**TASKS:**
1. In the health post, quote everything from "I last wrote" down to "been considered cancerous.".
2. According to the health post, what size was the tubulovillous adenoma removed on June 5th?

**TEXT FOR ANALYSIS:**
+ + + + + + +

I last wrote that I thought I had PCOS. I was incorrect. This year after nearly three years of constant bowel and stomach problems which my primary care doctor blamed on, essentially, my fatness, I went to see a GI doctor. After a round of antibiotics for SIBO did nothing (well, it did make me less flatulent, but yeah that wasn't the biggest problem), we decided to do some exploratory work. On June 5th I had a routine exploratory endoscopy and colonoscopy, which turned into the removal of a 22mm tubulovillous adenoma from my lower bowel. That's about the size of a quarter, for folks imagining this from home. Imagine that interrupting the flow of things. If it had been a few millimeters larger, it would've been considered cancerous.
June 29th was my last day at "work" - and we had one last round of ramen and that was the end of that. What a time to be facing health insurance stability questions, hey? They were kind enough to leave us on the books until July 2nd, so we got an extra month, so in the end I only needed one month of COBRA coverage before the new job's insurance kicked in.

+ + + + + + +

**SOURCE INFORMATION:**
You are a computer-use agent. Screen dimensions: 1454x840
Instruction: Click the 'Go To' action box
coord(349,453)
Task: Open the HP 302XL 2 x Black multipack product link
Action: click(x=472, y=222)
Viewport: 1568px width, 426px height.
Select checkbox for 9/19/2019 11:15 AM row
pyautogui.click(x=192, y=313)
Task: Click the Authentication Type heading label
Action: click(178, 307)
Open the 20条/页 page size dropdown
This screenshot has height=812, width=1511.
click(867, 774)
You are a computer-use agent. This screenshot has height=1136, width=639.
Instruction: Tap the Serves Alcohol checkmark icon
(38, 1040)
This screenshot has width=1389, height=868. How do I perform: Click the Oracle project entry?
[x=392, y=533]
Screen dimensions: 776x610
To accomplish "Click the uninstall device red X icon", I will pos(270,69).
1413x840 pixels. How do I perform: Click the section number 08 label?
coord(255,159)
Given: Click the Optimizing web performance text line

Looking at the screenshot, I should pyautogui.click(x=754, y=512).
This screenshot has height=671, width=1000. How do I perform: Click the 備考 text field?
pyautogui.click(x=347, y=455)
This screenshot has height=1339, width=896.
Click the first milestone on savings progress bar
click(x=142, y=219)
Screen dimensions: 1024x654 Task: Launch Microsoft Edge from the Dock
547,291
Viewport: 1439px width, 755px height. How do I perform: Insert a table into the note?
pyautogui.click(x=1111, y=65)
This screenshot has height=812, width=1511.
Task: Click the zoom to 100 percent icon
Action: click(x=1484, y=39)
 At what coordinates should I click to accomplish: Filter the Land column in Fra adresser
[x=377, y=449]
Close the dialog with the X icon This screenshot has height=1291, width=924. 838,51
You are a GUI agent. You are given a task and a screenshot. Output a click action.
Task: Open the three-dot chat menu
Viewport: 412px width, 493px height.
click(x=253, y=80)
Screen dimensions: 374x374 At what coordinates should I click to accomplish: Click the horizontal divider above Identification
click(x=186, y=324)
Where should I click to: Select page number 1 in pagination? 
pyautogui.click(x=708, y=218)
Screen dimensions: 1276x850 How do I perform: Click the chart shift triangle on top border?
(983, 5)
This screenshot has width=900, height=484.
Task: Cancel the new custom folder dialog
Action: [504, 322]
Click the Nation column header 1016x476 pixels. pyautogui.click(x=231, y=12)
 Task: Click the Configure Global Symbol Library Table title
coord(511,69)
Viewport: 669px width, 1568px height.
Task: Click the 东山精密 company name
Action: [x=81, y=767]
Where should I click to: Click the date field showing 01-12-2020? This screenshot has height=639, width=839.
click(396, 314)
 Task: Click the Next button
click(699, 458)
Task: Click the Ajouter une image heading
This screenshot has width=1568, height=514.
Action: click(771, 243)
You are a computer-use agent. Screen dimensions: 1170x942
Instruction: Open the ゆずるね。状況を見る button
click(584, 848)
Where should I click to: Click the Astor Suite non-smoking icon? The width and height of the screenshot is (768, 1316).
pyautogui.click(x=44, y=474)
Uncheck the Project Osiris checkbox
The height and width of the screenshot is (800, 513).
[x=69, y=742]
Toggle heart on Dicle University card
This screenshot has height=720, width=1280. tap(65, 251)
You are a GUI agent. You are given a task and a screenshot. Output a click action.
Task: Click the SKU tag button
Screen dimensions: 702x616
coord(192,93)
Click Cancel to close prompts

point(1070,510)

+ + + + + + +

**SET OF ANSWERS:**
1.
I last wrote that I thought I had PCOS. I was incorrect. This year after nearly three years of constant bowel and stomach problems which my primary care doctor blamed on, essentially, my fatness, I went to see a GI doctor. After a round of antibiotics for SIBO did nothing (well, it did make me less flatulent, but yeah that wasn't the biggest problem), we decided to do some exploratory work. On June 5th I had a routine exploratory endoscopy and colonoscopy, which turned into the removal of a 22mm tubulovillous adenoma from my lower bowel. That's about the size of a quarter, for folks imagining this from home. Imagine that interrupting the flow of things. If it had been a few millimeters larger, it would've been considered cancerous.

2. 22mm, about the size of a quarter.